If people across history have always tried to meet their future selves, what does that mean for us today, living in an age of fast change, constant distraction, and growing inequality? In many cultures, the future self wasn’t imagined purely in the mind—it was made tangible through rituals. Ancient people read stars, cast runes, or consulted ancestors; others wrote diaries or letters as a way of speaking to the person they might become. These practices remind us that the future self doesn’t always have to feel like “me.” Sometimes it appears as a stranger, a guide, or even a warning.
There’s also the question of control. We like to think that picturing a successful future self will push us toward better choices, and often it does. But history and psychology both show how often our predictions go wrong. Vision boards, resolutions, and long-term plans can inspire, but they can also set us up for disappointment when life takes unexpected turns. Crises—from pandemics to financial shocks—make it clear that the future is never fully ours to script. Perhaps connecting with our future selves is less about control and more about learning to live with uncertainty.
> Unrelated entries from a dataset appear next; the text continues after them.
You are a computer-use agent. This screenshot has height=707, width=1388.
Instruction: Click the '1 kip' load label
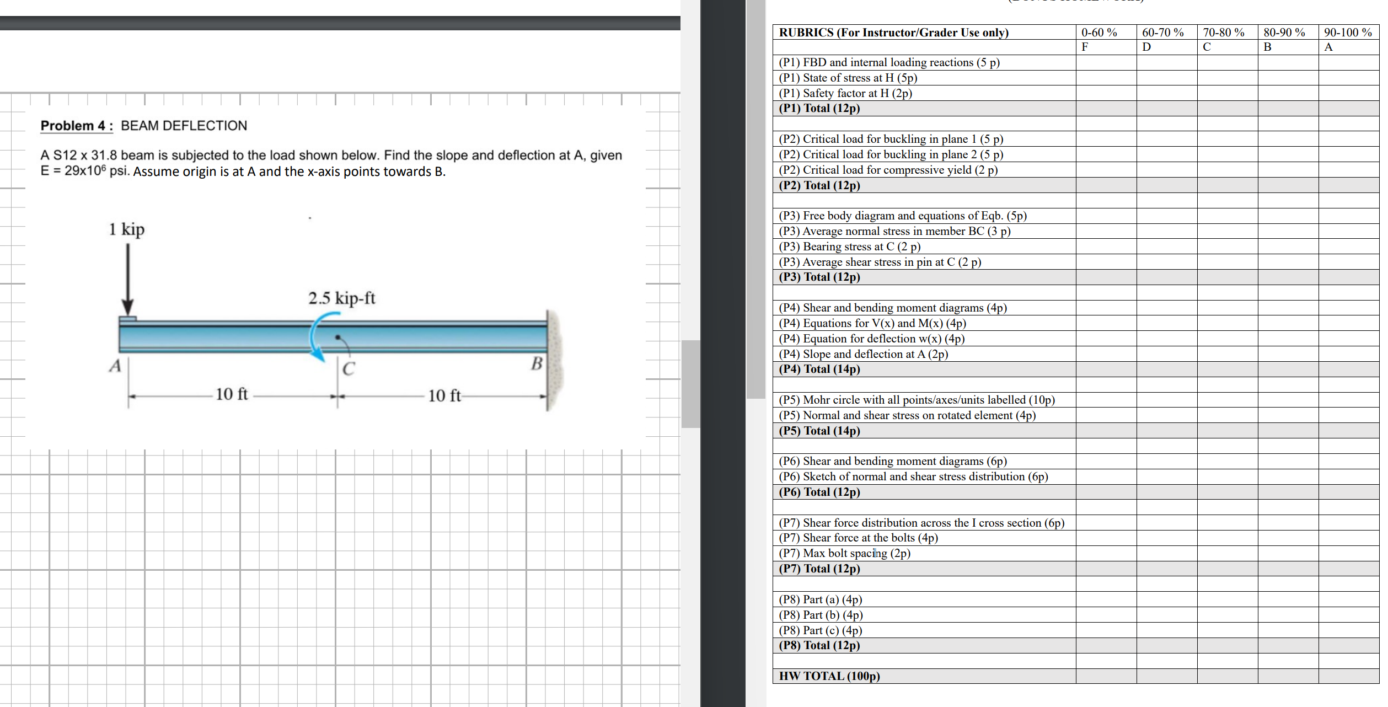[x=126, y=229]
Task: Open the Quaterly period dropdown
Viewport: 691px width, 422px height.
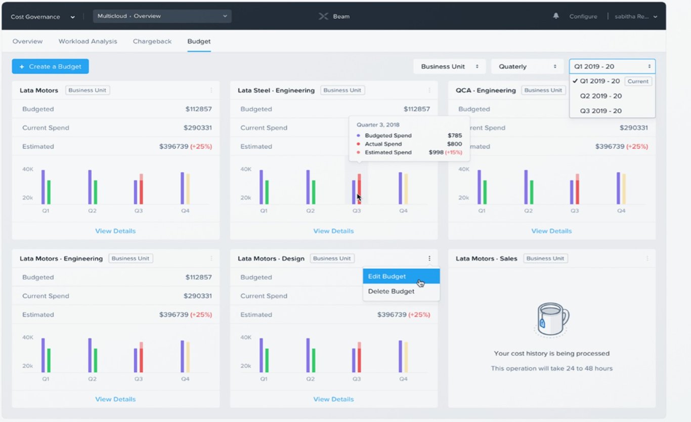Action: coord(527,66)
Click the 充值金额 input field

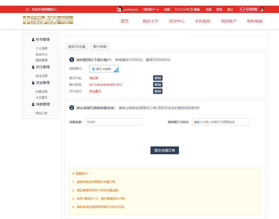(x=114, y=122)
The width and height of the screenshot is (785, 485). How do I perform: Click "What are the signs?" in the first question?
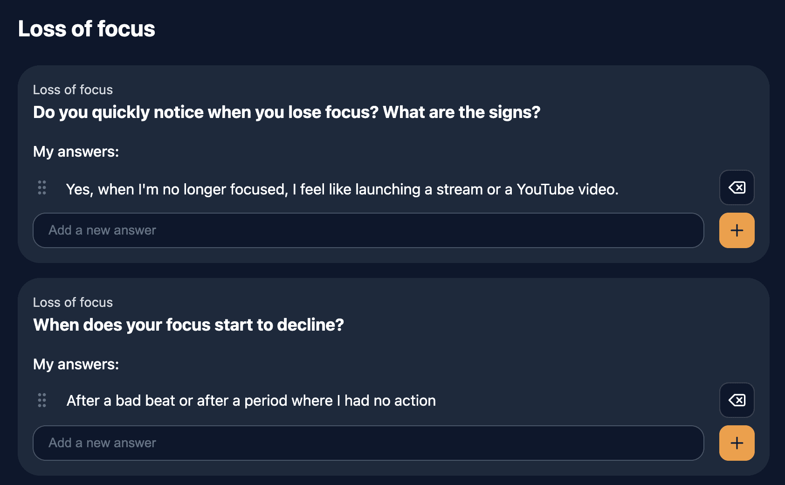461,112
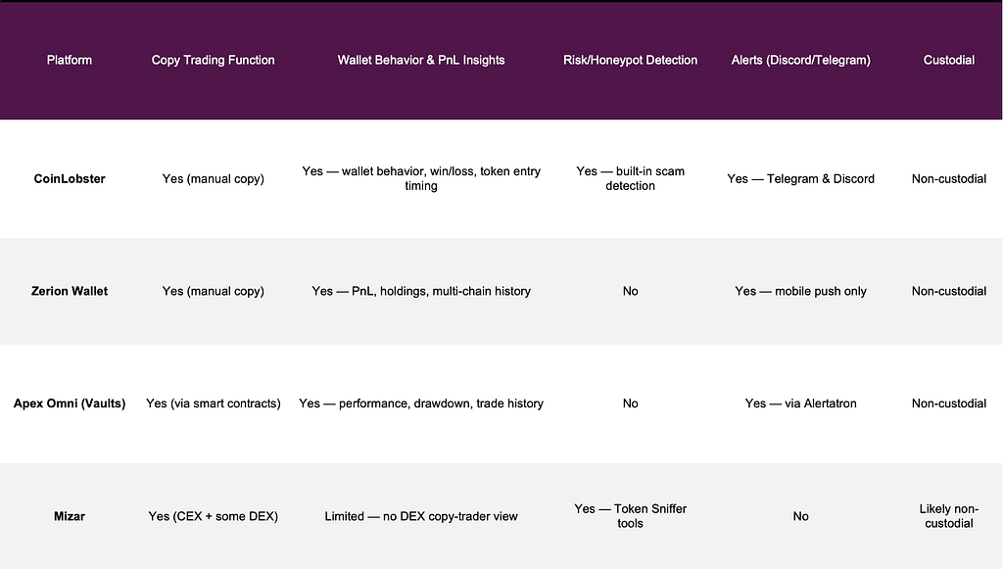Select the Copy Trading Function header
1003x569 pixels.
tap(213, 60)
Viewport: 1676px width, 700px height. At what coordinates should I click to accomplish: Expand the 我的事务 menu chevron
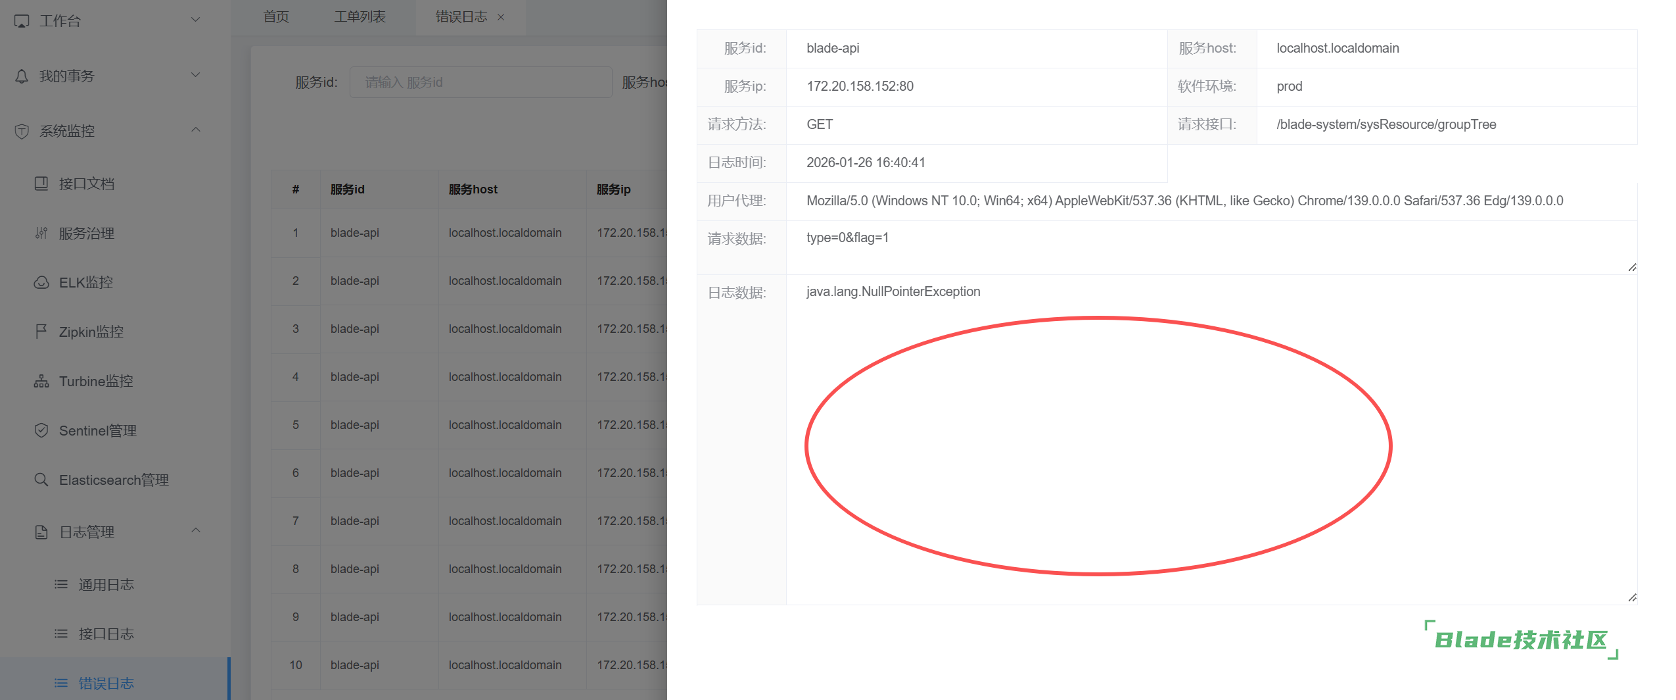point(195,75)
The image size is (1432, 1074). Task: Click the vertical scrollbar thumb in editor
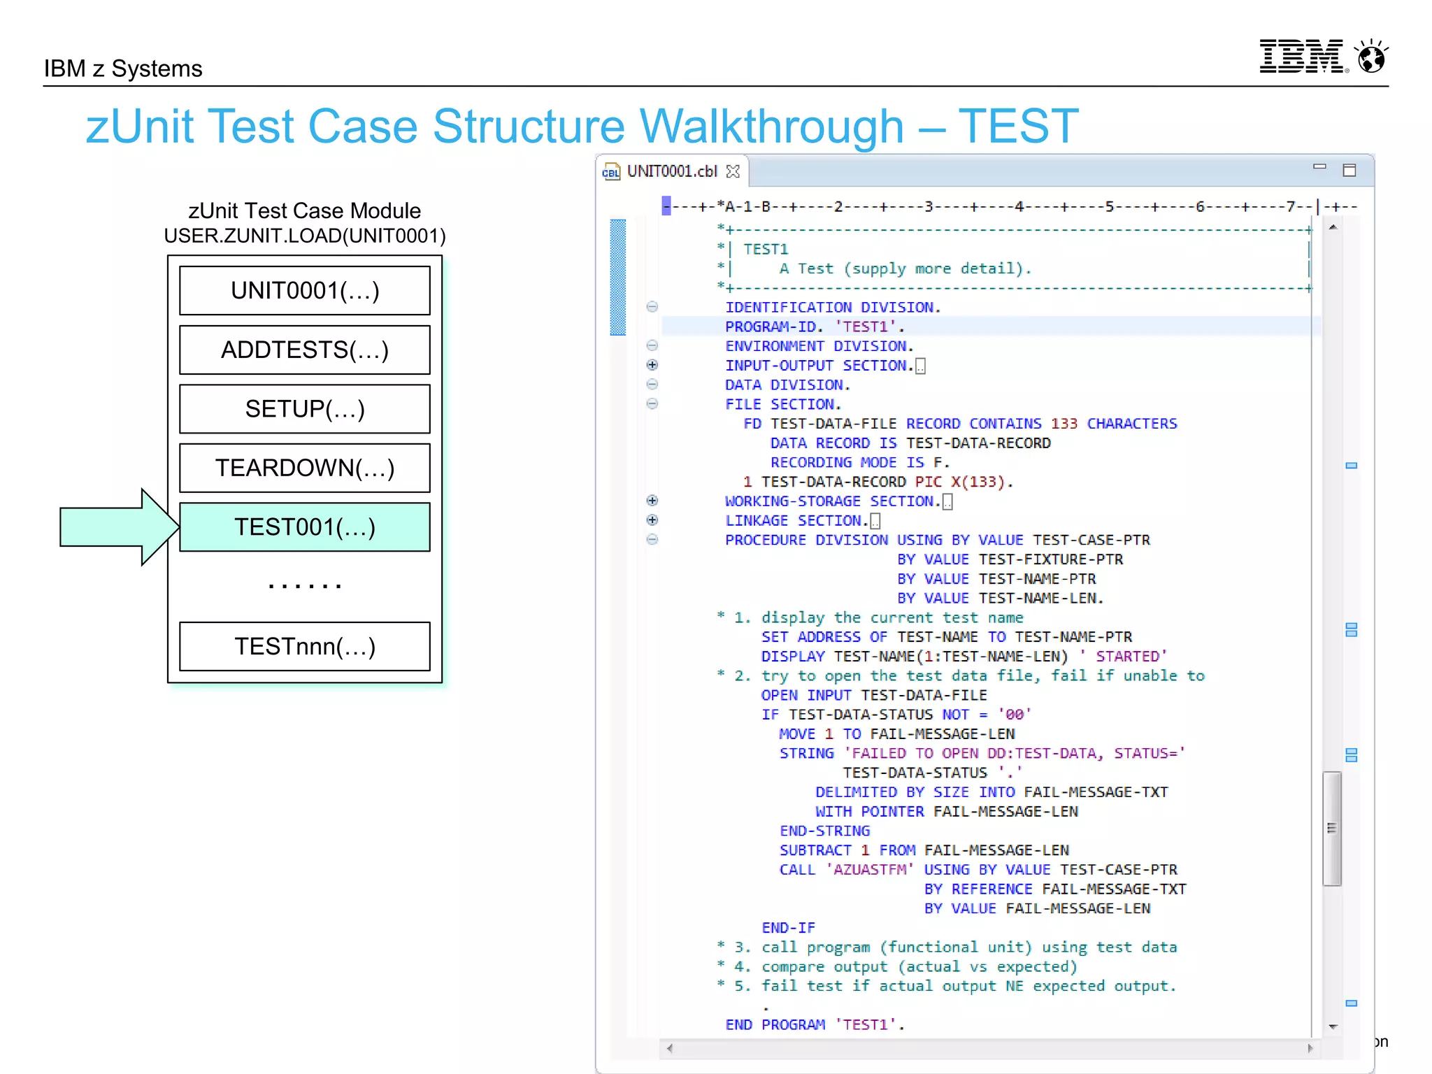pos(1332,829)
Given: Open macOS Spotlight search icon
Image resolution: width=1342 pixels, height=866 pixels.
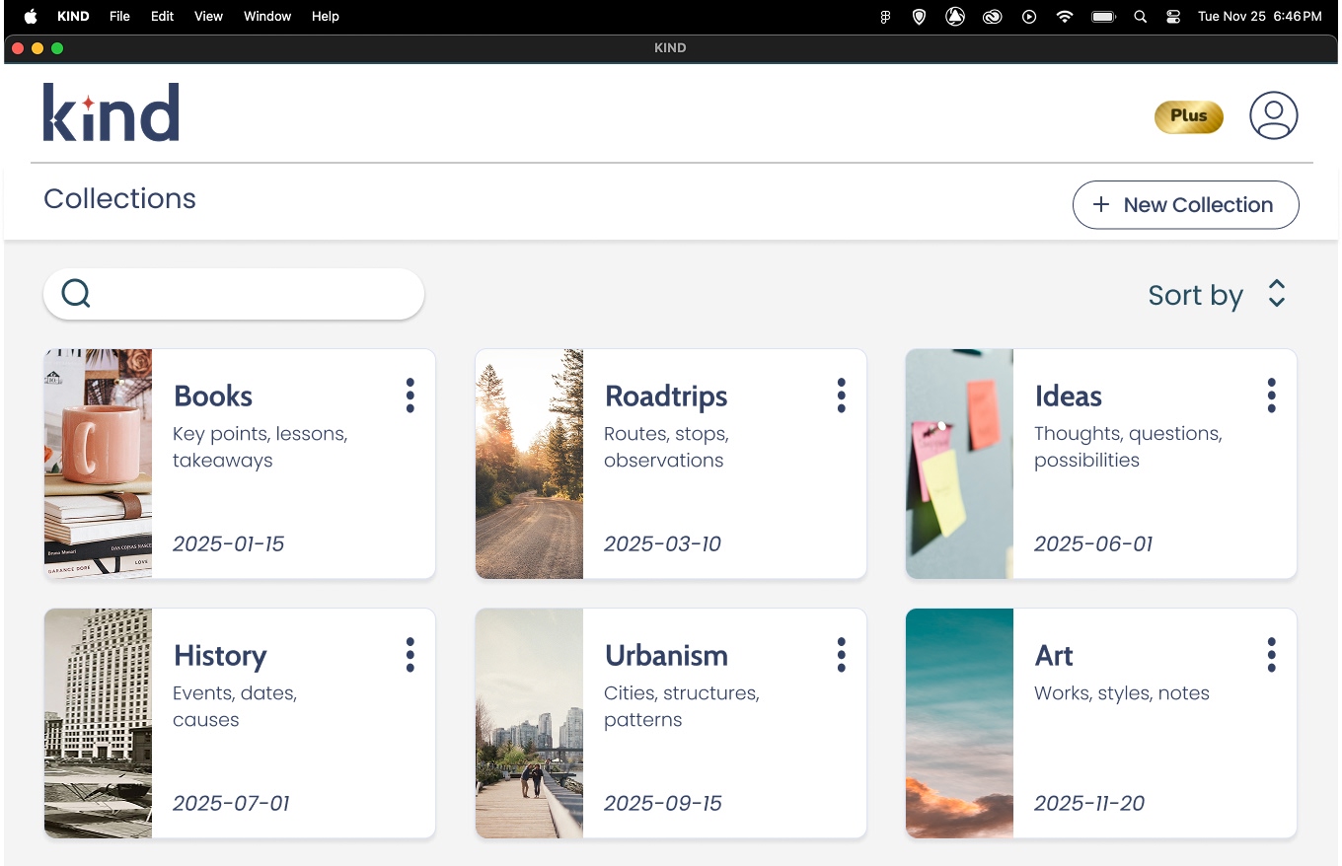Looking at the screenshot, I should click(1140, 17).
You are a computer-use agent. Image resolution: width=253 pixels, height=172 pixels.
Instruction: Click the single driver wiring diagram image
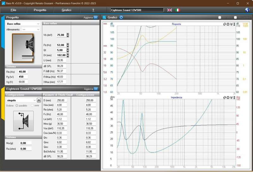pyautogui.click(x=23, y=121)
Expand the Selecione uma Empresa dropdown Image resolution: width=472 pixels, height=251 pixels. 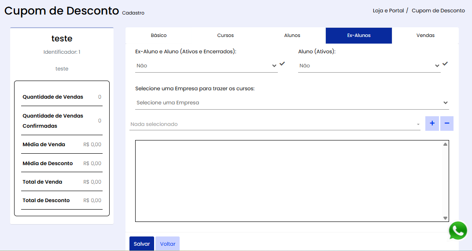click(292, 103)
And, critically, not everyone has the same freedom to imagine far into the future. Language, money, and social circumstances shape whether people can plan decades ahead or whether they must stay focused on surviving today. Future-self thinking, then, can be a privilege. This raises a bigger question: can we create rituals, tools, or collective practices that help more people share in imagining futures so that it’s not only about private goals but about what we build together?
Maybe the real task isn’t to solve the puzzle of the future self once and for all, but to keep the conversation alive. To hold the tension between seeing our future selves as familiar and as strange, between dreaming of control and living with unpredictability, between private ambitions and shared horizons. The future self may never be a fixed figure waiting for us; it might always shift, surprise, and escape us. What matters is finding ways—through ritual, writing, or collective imagination—to keep listening for its voice.